## Data extracts:
┄┄┄┄┄┄┄┄┄┄

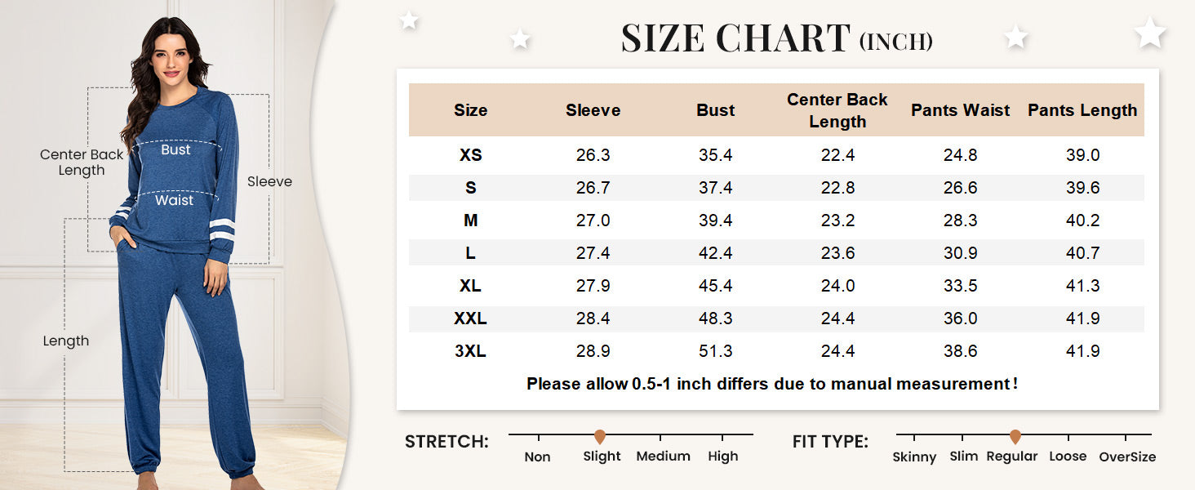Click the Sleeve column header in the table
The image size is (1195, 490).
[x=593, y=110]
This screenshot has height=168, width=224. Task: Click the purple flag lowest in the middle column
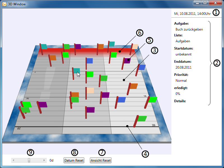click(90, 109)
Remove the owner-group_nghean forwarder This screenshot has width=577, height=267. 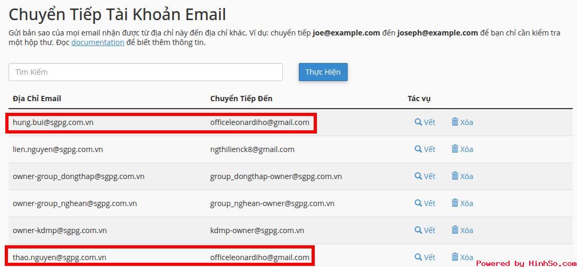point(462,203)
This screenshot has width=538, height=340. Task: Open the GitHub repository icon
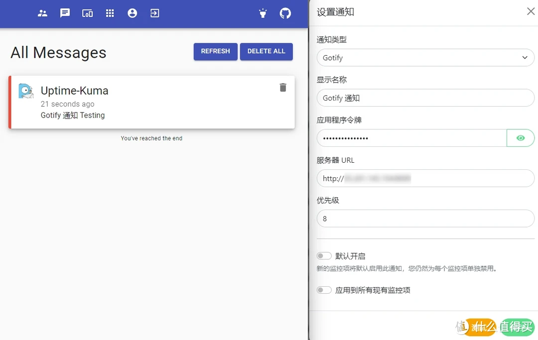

┄┄┄┄┄┄┄┄┄┄

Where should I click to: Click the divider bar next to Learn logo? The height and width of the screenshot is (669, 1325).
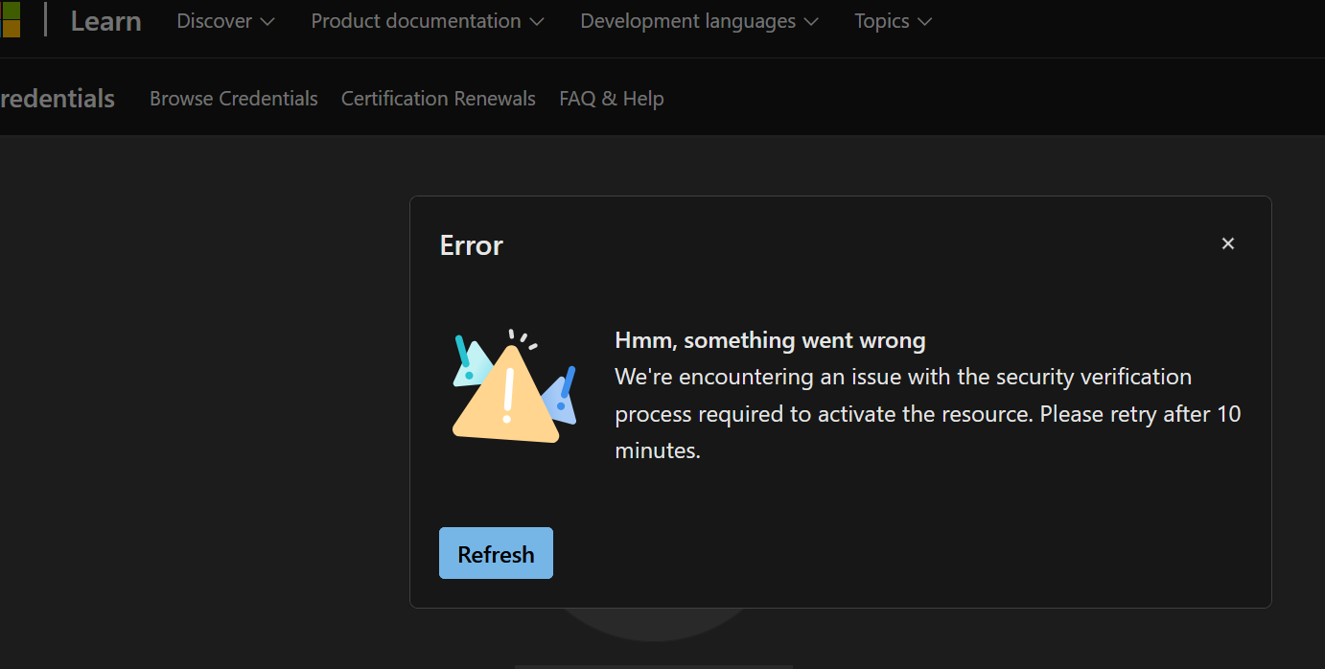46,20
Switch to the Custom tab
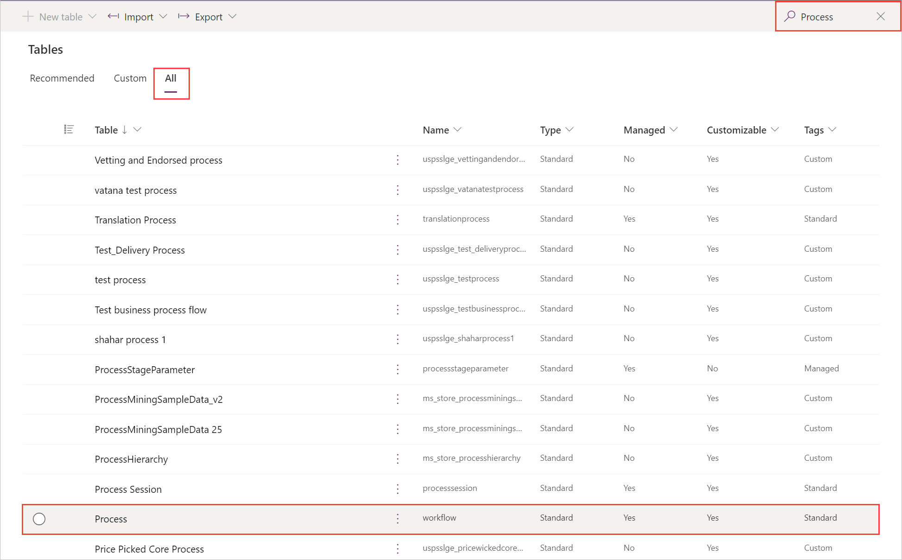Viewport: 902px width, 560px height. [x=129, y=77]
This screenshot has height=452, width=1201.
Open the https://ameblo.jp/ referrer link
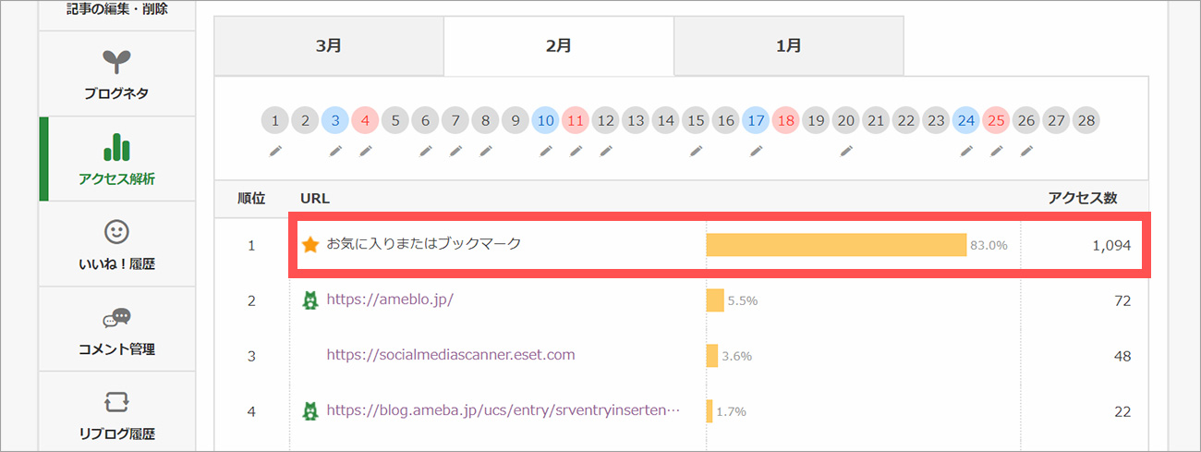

┄┄┄┄┄┄┄┄┄┄

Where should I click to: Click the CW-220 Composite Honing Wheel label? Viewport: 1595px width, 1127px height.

┄┄┄┄┄┄┄┄┄┄

## Problem description:
Leaving every picture aside, reproduce exactly the lines above from the one with "Where should I click to: Click the divider" up to and including the one with "Open the https://ameblo.jp/ referrer link", and no others.

## Reply to the exercise:
Where should I click to: Click the divider bar next to Learn logo? The height and width of the screenshot is (669, 1325).
46,20
Switch to the Custom tab
Viewport: 902px width, 560px height. [x=129, y=77]
This screenshot has height=452, width=1201.
Open the https://ameblo.jp/ referrer link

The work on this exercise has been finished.